En cas de pression migratoire sur un Etat membre, les autres Etats sont invités à présenter un plan de réponse solidaire et préciser le type de contribution proposée (la relocalisation de demandeurs d’asile et/ou de bénéficiaires d’une protection internationale, le parrainage au retour ou l’assistance technique et opérationnelle) sur la base d’une évaluation réalisée par la Commission sur les six derniers mois. Si les propositions faites sont insuffisantes, un « forum de solidarité » doit permettre d’adopter de nouvelles mesures de soutien. Pour les situations de débarquement, la Commission propose un système similaire, mais préventif, avec la mise en place d’une réserve de mesures de solidarité qui sera constituée sur la base d’un rapport annuel d’évaluation des flux migratoires et qui inclura des projections à court terme concernant les débarquements sur l’ensemble des routes migratoires et l’arrivée de personnes vulnérables qui nécessiteraient une relocalisation. De la même façon, les Etats membres seront invités à faire part de leurs propositions qui pourront être réévaluées dans le cadre d’un « forum de solidarité » si elles ne sont pas suffisantes au regard des projections. La réserve pourra être activée à la demande d’un Etat membre. Le mécanisme sera coordonné par la Commission avec le soutien de l’Agence européenne en charge de l’asile et de Frontex qui devront établir une liste de répartition par Etat membre.
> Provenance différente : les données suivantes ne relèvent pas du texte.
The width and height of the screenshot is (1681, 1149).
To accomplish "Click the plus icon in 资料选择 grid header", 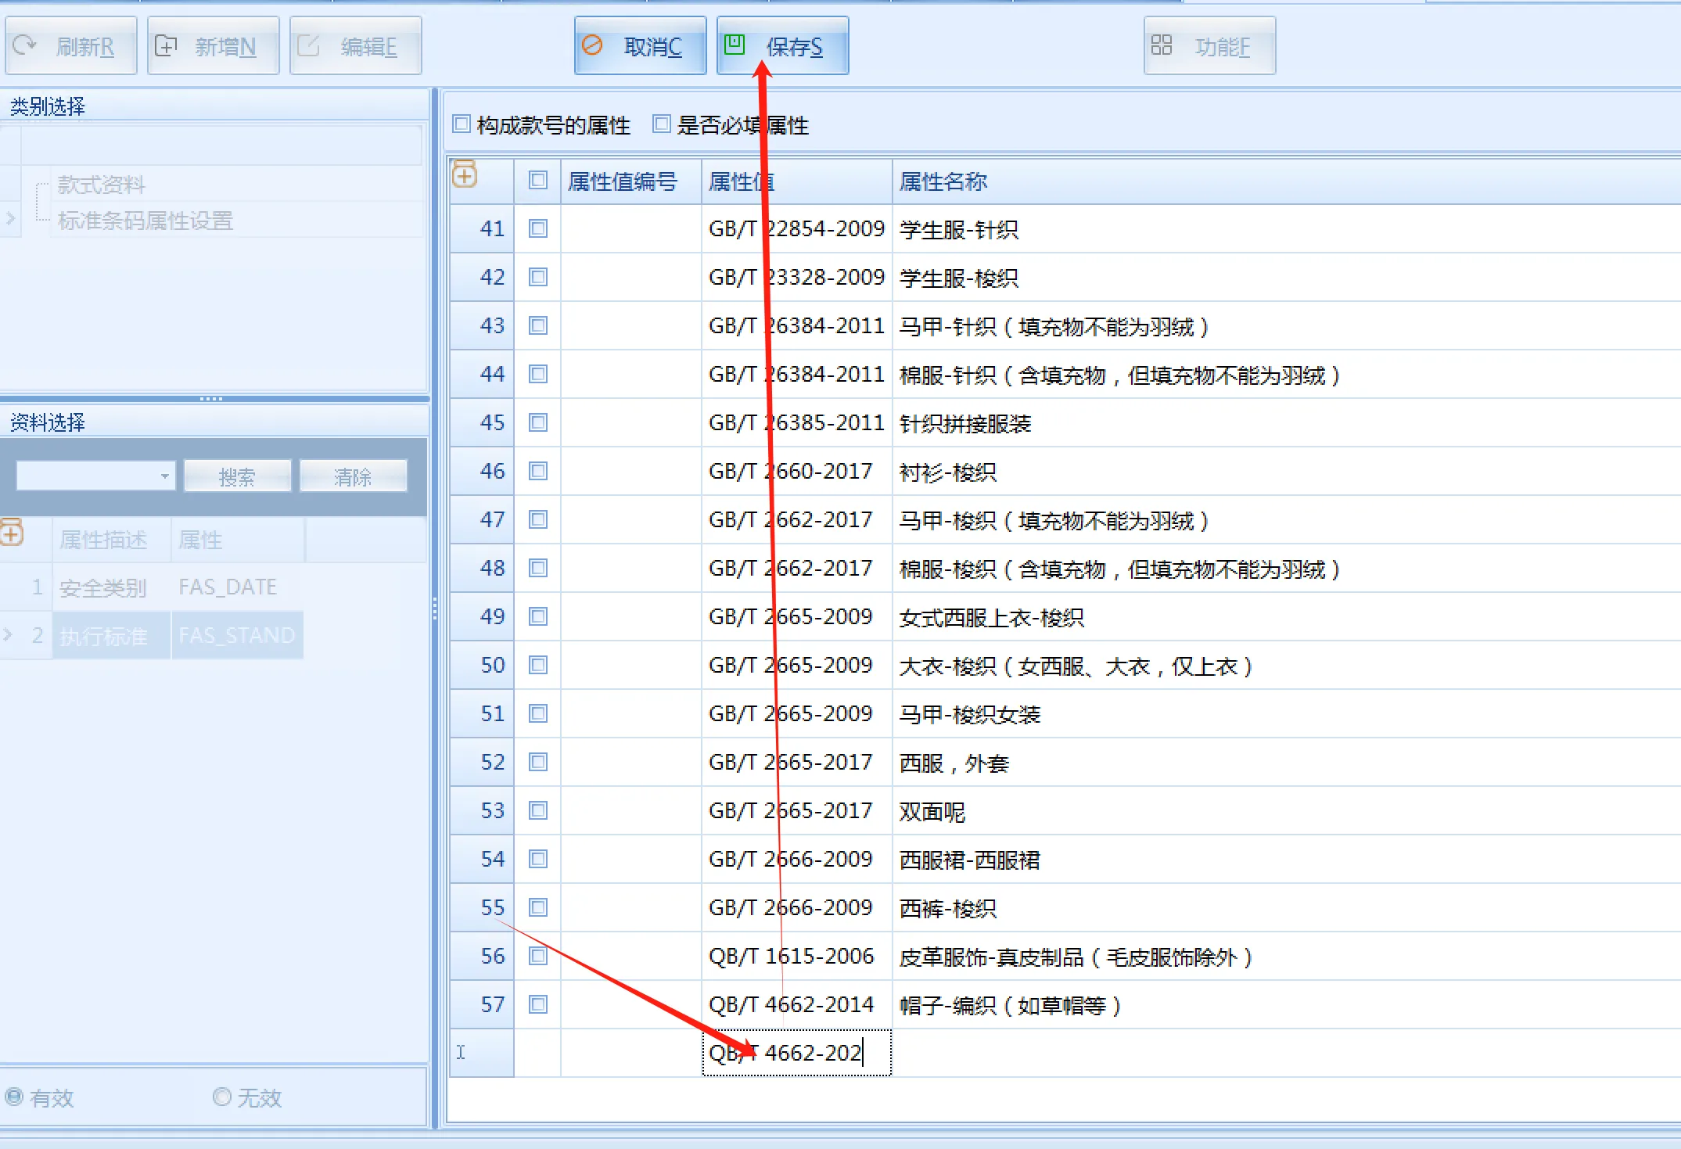I will (x=12, y=533).
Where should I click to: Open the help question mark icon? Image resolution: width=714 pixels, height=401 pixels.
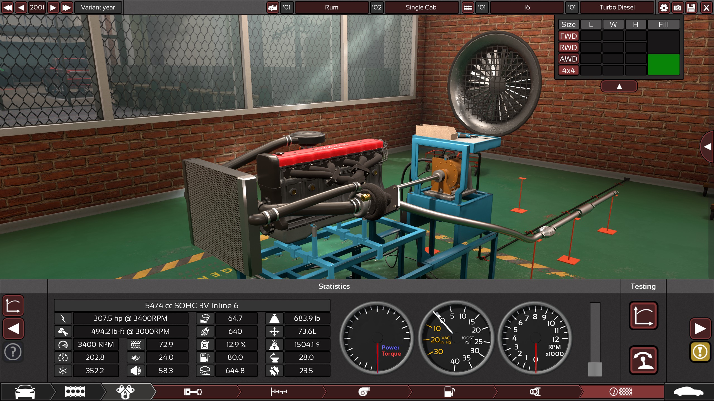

La complexité de ce nouveau système de solidarité pose la question de sa faisabilité en cas mise en œuvre, mais aussi la durée des procédures, leur lourdeur administrative et financière, et leur impact sur les droits fondamentaux, problématiques déjà identifiées dans le règlement Dublin actuel. En outre, ces mesures de solidarité, qui incluent des relocalisations, doivent être correctement coordonnées avec les autres cadres législatifs européens et nationaux.